Ermenice konuşan bir Raşotlu
Ermenice konuşmanın günümüze kadar ulaştığı bir Batı Hemşin köyü olup olmadığı hep konuşulurdu. Ancak bugüne kadar bu köylerde Hemşince konuşulduğuna dair bir kayıt yoktu. Sosyal medya paylaşımları üzerinden Hemşin Ermenicesi yazdığını ve konuştuğunu öğrendiğim Yusuf Eyüpoğlu ile Hemşin Ermenicesi ile birkaç defa yazışmıştım. Bir-iki ay evvel nihayet bir araya gelebildik ve anadilimizde sohbet etme fırsatımız oldu. Hikmet Akçiçek ile birlikte gerçekleştirdiğimiz ziyaret sırasında yaptığımız kayıtların yayımlanması ile ilgili rızasını da aldığımız sevgili Yusuf Eyüpoğlu ile sohbetimizden küçük bir bölüm paylaşmak istiyorum.
Raşot’tan bir özdeyiş: ‘Karğa karğa hine daru nore per / Karga karga eskiyi götür de yenisini getir.’
Raşot’tan bir anekdot: “‘Ka Vesile, ka ari cebis me me put ere’ (Kız Vesile, kız gel bir cebime bak). Kocakari yine ses etmiyor. ‘Ka ari cebis me me put ere’ (Kız gel bir cebime bak). Cebinde bir şey var, kocakariyi kanduracak. Vesile da ‘Cebit inç pin ga’ (Cebinde ne bok var) deyi.”
Raşot’tan bir diyalog:
H.A: Onunet inçina? (Adın nedir?)
Y.E: Onunet inçina, Yusuf a. (Adın nedir? Yusuf’tur.)
H.A: Ustetsi es? Vor kağan es? (Nerelisin? Hangi köydensin?)
Y.E: Vor keğen es? Çayeli Raşoten. (Hangi köydensin? Çayeli Roşot’tan)
H.A: İnç pon g’enes? (Ne iş yaparsın?)
Y.E: Firunciluğ g’enim. (Fırıncılık yapıyorum.)
H.A: Vor dağ g’abris? (Nerede yaşıyorsun?)
Y.E: Gese keğin, megale es değ İstanboli. (Yarısını köyde, gerisini burada İstanbul’da.)
H.A: İnçbes es betkes ta? (Nasılsın, iyi misin?)
Y.E: Kiç me erand im. Kiç me… Hivant çim, erand im. Hivandnuş? Hivandnuş? Hasta olmak. Biraz iyiyim (güzelim) biraz… Hasta değilim. İyiyim. Hastalanmak?
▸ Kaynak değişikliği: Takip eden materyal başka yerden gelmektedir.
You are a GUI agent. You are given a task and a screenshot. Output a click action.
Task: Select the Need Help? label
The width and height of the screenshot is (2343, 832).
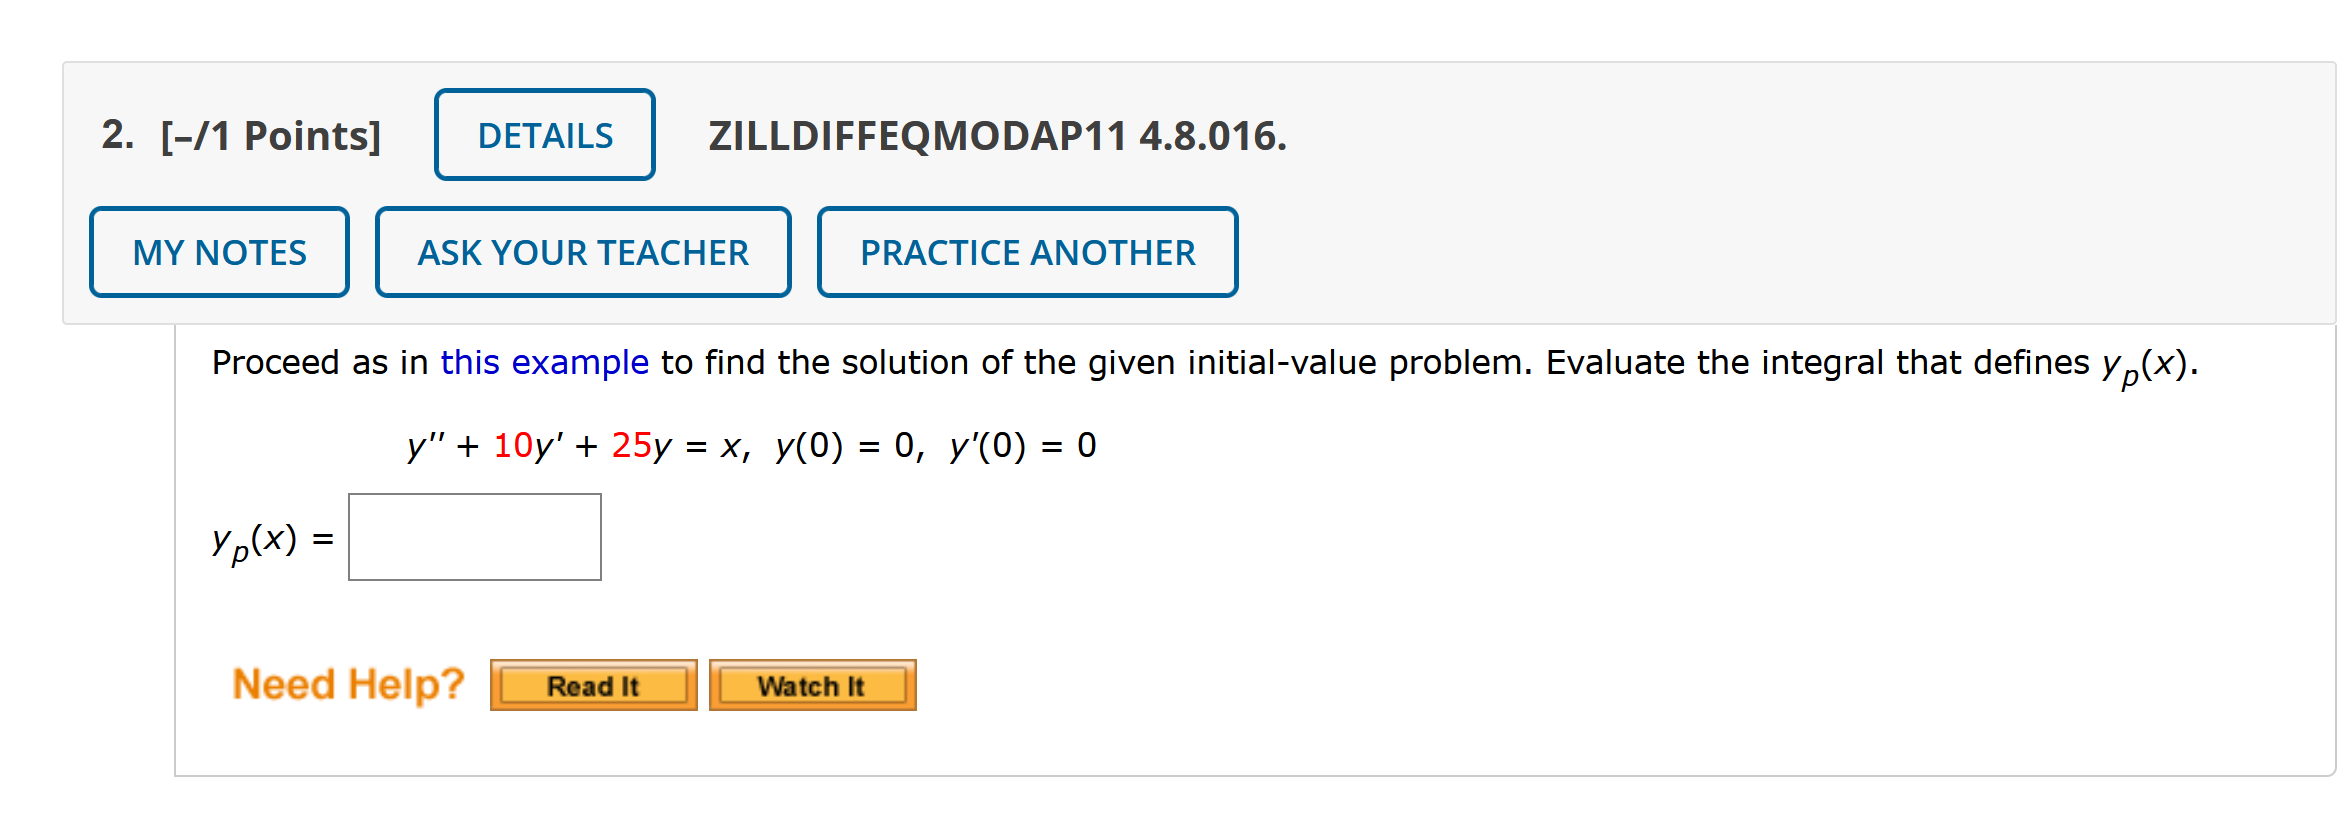click(x=347, y=683)
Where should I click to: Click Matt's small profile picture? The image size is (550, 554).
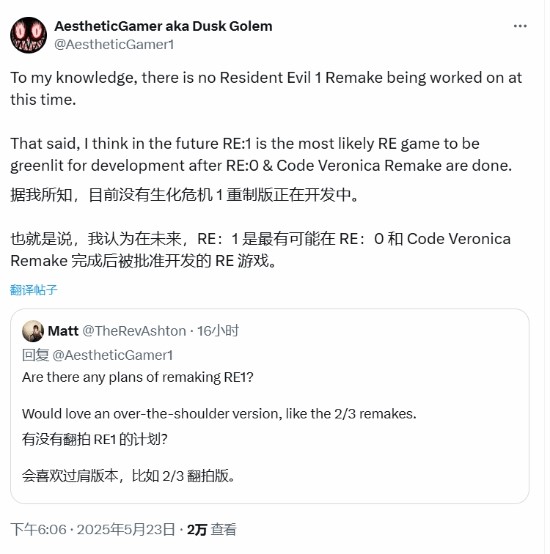coord(33,331)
Hastalanmak?
H.A: Hasta olmak da. İyiyim nasıl diyorsun?
Y.E: Yes erand im. (Ben iyiyim.)
H.A: Sen iyisin?
Y.E: Tun erand es. Tun erand es te? Sen iyi misin?
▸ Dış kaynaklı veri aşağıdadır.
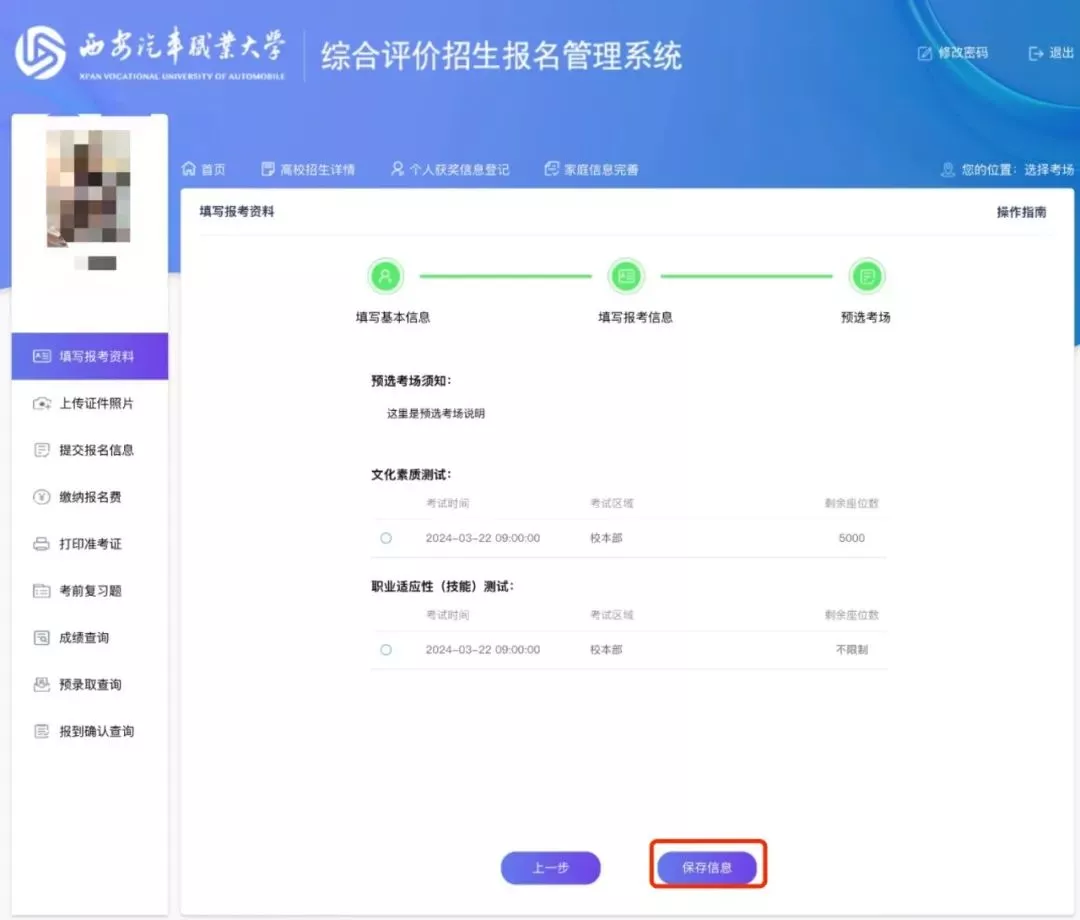Viewport: 1080px width, 920px height.
Task: Choose the 职业适应性（技能）测试 session radio button
Action: [386, 649]
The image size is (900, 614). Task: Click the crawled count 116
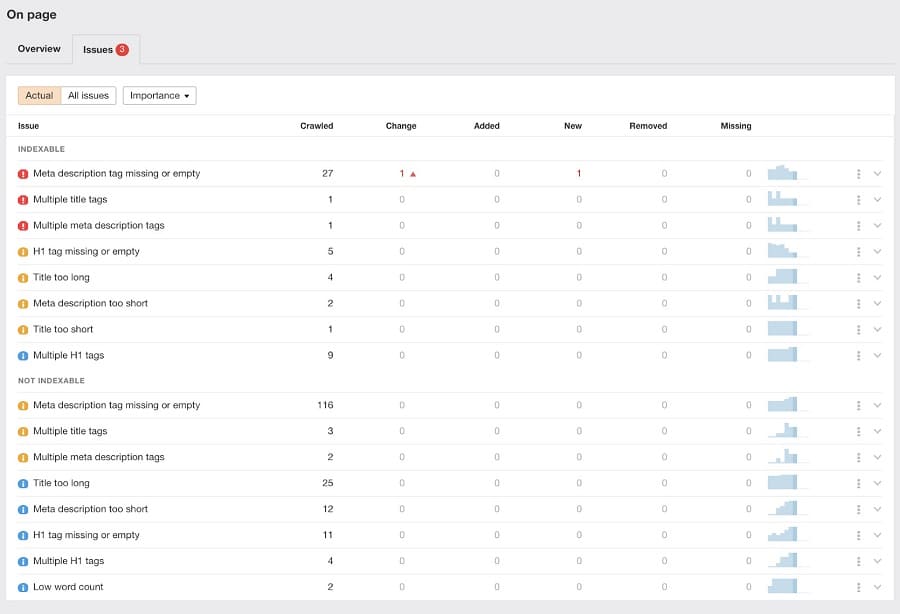click(x=324, y=405)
H.A: O iyidir nasıl diyorsun?
Y.E: En erond e. En el erond e. (O iyidir. O da iyidir.) En el erond mart a. (O da iyi bir adamdır.)
H.A: Biz iyiyiz.
Y.E: Meg yekun erond ik. (Biz hepimiz iyiyiz.) Mek bir var ama o değil, meg biz. Siz neydi?
H.A: Tuk diyoruz biz.
Y.E: He tunk, tunk diyoruz biz.
H.A: Onlar iyidirler?
Y.E: Ener e erond en. (Onlar da iyidirler.)
Burada küçük bir örneğini verdiğimiz dil üzerine sohbetimiz ve Hemşin Ermenicesi ile yaşanmış anekdotlar, bilmece örnekleri, maniler üzerine bir-iki saati bulan sohbetimizde Hemşin Ermenicesi ile anlaşabildiğimizi görmüş olduk. Eyüpoğlu kendisi gibi yaklaşık 40 kişinin kendi deyimi ile ‘Armence’ konuşabildiğini ve bir bu kadarının da konuşamasa da konuşulanları büyük ölçüde anladığını söyledi.
Bütün bu veriler Batı Hemşinlilerde Ermenicenin farklı köylerde farklı bir serüveni olduğunu ve her yerde yok olduğuna dair algının gerçeği yansıtmadığını gösteriyor. Ayrıca Batı Hemşinlilerin dilimize Hemşince değil ‘Armence’ dediğini ortaya koyuyor. Dolayısıyla Hemşin Ermenicesi ve Hemşinliler üzerine yapılacak çalışmalarla ilgili yeni bir durum ortaya çıkıyor.